The herder of 100 animals at a Demeter farm sees rhythms developing as if “something of a melody” in the context of borders, “be the at the edge of a wood or along the banks of a stream, or carved into the earth.” He goes on to say,
In order to develop a certain quality to the rhythm a little chaos is necessary. Fixed rhythms apply to machines — not to living creatures. Therefore even the rhythms of the life of the herd need a bit of chaos for them to remain lively and healthy. We can learn to know the soul of the cow most readily through the rhythmical forming of their droppings as well as their patterns of grazing, chewing cud, and resting. This is the culture of dairy farming. And because they are not machines which can be fed the same way year in and year out cows should have variety in their feed.
In this open feeding custom, Mr. Ott says cows at Rheinau Farm follow the crop rotation and graze in a different pasture every year. He lets his cows socialize in the barn so “they are able to experience the point and the periphery in a social way” as they do in the fields.
Jacob Tulis at Dixie Does Farm will get a first taste of the life of animals and how it affects people. The way Mr. Ott describes it makes me want to skip morning office work and flee with him and his brother to Dayton. “The life rhythm of the cow becomes integrated into my own daily rhythm,” Mr. Ott says. His observation is readily approved by whimsied followers of the philosophe Steiner, but let’s suggest by ordinary Christians, too. “This then leads to strength and equanimity and can been be used therapeutically. Whoever spends his time with cows is that much more at peace. He brings his own metronome into a harmonious rhythm. *** When one walks with the cows, the rhythmical clanging of the cowbells immediately gives one the urge to sing a melody to accompany this wonderful rhythm. A human melody, filled with fantasy, to sing with all one’s heart.”
My gift book is about the end of the nation state by a Dutchman who is a professor at Hebrew University, Jerusalem. This volume beckons me with an altogether inapposite sense of movement. Studying the decline of the nation-state is a source of terrific optimism, second only to that of my convictions as a Christian about the work of the kingdom of God among men. Our explorations of local economy touch the routine of the cow and the local farm. They touch on questions I hope you will pursue with me here at Nooganomics.com, and that is devolution and decentralization. How might our hometown prosper amid the long-cresting national and political calamity that is the United States? And as the U.S. falters, how can our state and city find opportunity and new vigor ?
Sources: Als Maike, “Biodynamic Cow Farming[;] these humble creatures foster spiritual connection through the rhythms of life,” Lilipoh, Issue 71, Vol. 18, Spring 2013, pp. 64, 65. Mr. Maike’s text is from Demeter Journal No. 15, Text Renee Herrnkind, Journalistinburo Schwarz auf Weiss, Wetzlar Germany. Mr. Ott’s book is in German only, Kuhe verstehen: Eine neu Partnerschaft beginnt (Understanding Cows— a New Partnership).
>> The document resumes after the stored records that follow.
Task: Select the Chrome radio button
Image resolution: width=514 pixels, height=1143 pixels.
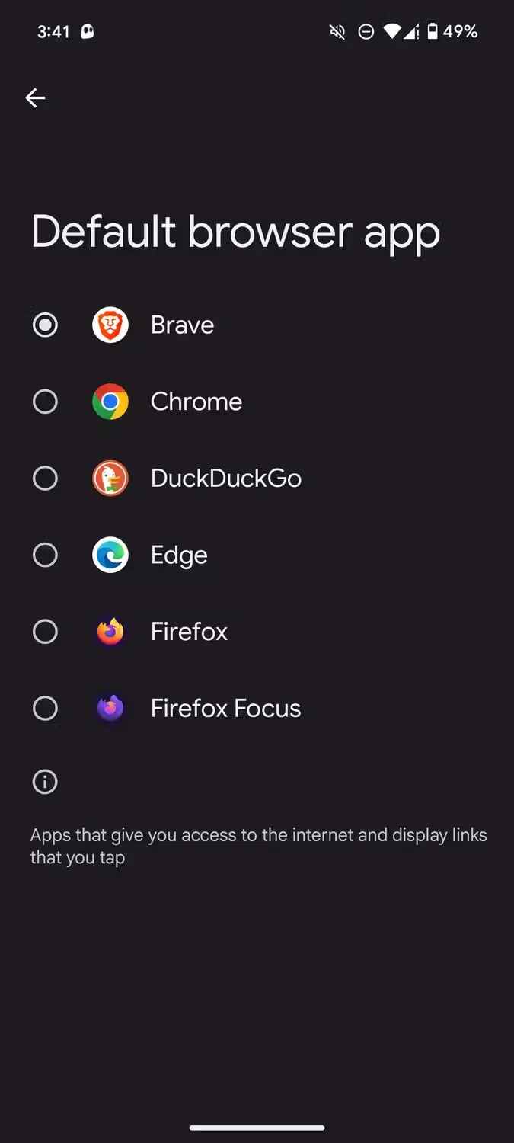Action: 45,402
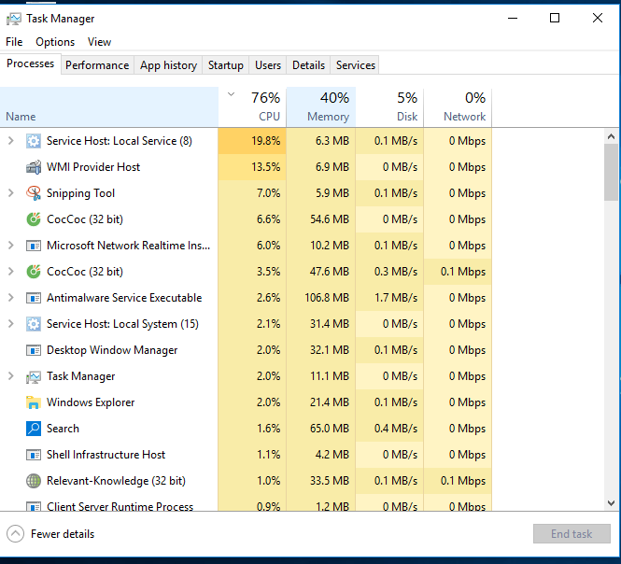Screen dimensions: 621x564
Task: Sort processes by Memory column header
Action: pyautogui.click(x=321, y=107)
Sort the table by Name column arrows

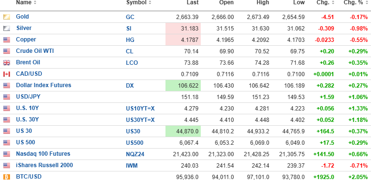tap(35, 2)
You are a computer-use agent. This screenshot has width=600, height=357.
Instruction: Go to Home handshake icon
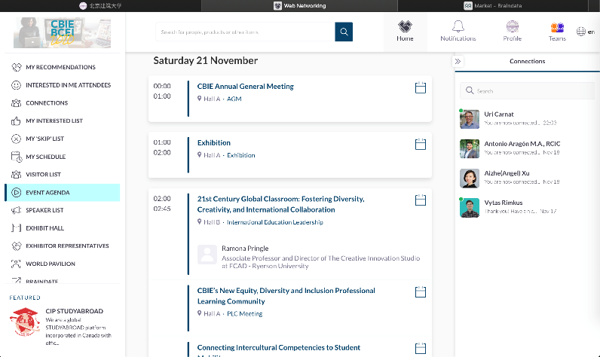(405, 27)
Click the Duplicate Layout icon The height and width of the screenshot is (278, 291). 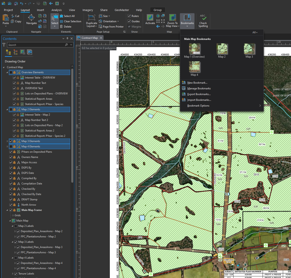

‡ Wikipedia says anthroposophy “postulates the existence of an objective, intellectually comprehensible spiritual world accessible to direct experience through inner development. More specifically, it aims to develop faculties of perceptive imagination, inspiration and intuition through cultivating a form of thinking independent of sensory experience, and to present the results thus derived in a manner subject to rational verification. In its investigations of the spiritual world, anthroposophy aims to attain the precision and clarity attained by the natural sciences in their investigations of the physical world.” You see its appeal.